- _TASK_
Could you return only the lines that run from the line with "Where should I click to: Choose" through the final line of the data, exactly as they stand?

===

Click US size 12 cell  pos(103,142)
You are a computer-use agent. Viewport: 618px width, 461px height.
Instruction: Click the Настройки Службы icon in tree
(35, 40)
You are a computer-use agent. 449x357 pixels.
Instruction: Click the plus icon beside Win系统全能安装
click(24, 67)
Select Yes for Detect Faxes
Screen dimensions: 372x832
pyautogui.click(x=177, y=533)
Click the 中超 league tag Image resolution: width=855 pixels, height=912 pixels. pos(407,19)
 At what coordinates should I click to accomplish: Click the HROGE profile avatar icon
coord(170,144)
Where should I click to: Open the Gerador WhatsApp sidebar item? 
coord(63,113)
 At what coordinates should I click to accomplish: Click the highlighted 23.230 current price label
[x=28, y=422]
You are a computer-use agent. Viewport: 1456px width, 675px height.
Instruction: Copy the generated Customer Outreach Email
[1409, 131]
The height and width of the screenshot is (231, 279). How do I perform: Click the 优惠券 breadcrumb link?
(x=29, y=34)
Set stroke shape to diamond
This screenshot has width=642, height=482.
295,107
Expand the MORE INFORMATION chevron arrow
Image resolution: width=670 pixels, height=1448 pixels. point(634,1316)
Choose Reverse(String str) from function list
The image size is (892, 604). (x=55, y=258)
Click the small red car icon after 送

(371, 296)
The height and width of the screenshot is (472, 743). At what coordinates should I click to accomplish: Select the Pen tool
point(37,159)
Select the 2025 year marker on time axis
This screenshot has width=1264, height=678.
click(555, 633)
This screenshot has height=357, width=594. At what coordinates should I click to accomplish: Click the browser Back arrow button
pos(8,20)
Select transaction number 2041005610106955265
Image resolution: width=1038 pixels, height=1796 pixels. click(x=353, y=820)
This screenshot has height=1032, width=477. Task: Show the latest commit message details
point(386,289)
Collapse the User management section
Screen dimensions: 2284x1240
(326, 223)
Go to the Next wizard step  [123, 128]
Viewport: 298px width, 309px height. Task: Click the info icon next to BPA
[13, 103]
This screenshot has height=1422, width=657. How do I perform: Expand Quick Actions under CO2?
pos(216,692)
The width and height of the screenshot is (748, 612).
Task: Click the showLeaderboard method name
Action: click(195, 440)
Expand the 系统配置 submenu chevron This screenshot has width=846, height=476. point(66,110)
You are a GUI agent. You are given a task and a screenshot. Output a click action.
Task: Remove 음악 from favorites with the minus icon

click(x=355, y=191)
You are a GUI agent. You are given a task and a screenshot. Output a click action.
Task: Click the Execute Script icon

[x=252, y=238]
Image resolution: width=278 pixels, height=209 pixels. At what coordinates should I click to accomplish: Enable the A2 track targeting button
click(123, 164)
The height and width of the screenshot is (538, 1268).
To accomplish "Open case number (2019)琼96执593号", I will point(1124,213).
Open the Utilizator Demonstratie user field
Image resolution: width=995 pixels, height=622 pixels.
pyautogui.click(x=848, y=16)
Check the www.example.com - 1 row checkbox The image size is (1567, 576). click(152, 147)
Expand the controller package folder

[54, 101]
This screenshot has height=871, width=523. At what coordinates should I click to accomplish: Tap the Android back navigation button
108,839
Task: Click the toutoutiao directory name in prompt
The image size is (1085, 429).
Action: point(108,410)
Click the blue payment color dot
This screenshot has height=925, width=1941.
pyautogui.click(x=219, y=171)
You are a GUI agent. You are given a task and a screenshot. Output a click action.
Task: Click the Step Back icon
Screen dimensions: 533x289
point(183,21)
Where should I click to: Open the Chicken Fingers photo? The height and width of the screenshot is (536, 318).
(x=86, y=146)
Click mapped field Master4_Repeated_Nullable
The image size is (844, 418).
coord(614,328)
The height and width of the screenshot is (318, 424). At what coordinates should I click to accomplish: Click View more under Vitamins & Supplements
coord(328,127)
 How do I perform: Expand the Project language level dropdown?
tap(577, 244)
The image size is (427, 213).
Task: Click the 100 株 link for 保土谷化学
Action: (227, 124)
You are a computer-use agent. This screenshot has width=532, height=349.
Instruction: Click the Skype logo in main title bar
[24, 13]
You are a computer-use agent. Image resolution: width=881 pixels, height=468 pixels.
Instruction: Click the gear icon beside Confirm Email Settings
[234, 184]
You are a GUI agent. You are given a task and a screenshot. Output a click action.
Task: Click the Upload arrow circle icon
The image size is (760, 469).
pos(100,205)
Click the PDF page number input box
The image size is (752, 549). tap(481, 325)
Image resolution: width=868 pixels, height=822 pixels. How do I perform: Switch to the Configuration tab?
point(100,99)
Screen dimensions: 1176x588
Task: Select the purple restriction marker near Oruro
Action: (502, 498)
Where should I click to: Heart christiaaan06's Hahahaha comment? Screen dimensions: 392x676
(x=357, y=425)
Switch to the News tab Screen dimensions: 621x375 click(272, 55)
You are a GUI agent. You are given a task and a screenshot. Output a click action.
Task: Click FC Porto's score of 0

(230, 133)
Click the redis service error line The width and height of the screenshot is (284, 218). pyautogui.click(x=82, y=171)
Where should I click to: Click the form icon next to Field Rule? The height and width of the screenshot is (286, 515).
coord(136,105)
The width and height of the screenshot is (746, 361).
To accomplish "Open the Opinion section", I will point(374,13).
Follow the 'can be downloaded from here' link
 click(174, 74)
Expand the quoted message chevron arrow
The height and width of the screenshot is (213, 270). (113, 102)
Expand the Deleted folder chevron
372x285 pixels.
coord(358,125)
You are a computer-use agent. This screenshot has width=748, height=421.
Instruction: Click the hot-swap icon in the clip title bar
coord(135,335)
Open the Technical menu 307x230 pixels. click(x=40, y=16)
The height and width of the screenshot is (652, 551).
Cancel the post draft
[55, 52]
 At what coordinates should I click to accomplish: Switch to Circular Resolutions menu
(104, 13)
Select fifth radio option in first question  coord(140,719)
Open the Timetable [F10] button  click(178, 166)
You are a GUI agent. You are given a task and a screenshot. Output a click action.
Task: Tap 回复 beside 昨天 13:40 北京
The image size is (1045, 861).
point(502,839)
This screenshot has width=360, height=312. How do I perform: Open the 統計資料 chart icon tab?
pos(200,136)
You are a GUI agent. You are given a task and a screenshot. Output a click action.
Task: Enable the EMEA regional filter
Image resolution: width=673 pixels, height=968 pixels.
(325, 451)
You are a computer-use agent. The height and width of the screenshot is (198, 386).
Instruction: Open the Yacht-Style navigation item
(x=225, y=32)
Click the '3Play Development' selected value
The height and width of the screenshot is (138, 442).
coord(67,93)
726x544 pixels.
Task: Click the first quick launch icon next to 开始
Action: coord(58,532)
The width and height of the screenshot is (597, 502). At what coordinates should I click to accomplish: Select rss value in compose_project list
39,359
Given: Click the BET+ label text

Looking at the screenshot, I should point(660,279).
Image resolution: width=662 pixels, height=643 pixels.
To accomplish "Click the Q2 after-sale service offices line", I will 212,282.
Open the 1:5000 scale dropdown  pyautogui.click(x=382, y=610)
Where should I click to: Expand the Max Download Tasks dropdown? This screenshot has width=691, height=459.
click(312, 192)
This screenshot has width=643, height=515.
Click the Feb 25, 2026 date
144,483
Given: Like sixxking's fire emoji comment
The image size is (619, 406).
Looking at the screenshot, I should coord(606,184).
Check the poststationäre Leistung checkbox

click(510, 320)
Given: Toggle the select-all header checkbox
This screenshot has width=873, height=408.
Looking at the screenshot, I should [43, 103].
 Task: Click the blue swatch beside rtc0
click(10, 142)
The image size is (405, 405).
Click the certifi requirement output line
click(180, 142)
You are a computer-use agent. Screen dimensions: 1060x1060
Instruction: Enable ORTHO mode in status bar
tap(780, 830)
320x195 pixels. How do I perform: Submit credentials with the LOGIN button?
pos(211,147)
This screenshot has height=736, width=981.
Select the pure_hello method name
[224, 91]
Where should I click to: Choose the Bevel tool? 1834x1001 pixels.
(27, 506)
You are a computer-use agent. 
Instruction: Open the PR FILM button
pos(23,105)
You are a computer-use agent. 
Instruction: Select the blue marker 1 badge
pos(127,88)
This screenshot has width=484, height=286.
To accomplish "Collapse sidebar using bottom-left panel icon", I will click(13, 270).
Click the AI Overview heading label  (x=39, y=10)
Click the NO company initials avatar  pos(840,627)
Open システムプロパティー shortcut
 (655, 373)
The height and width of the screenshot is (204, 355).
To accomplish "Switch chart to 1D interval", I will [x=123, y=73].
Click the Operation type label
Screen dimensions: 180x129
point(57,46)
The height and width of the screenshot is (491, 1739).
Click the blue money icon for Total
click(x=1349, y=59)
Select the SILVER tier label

===

- _PROBLEM SOLUTION_
Where should I click to: Choose the Bevel tool? 1834x1001 pixels.
(27, 506)
You are a computer-use agent. 
Instruction: Open the PR FILM button
pos(23,105)
You are a computer-use agent. 
Instruction: Select the blue marker 1 badge
pos(127,88)
This screenshot has width=484, height=286.
To accomplish "Collapse sidebar using bottom-left panel icon", I will click(13, 270).
Click the AI Overview heading label  (x=39, y=10)
Click the NO company initials avatar  pos(840,627)
Open システムプロパティー shortcut
 (655, 373)
The height and width of the screenshot is (204, 355).
To accomplish "Switch chart to 1D interval", I will [x=123, y=73].
Click the Operation type label
Screen dimensions: 180x129
point(57,46)
The height and width of the screenshot is (491, 1739).
Click the blue money icon for Total
click(x=1349, y=59)
Select the SILVER tier label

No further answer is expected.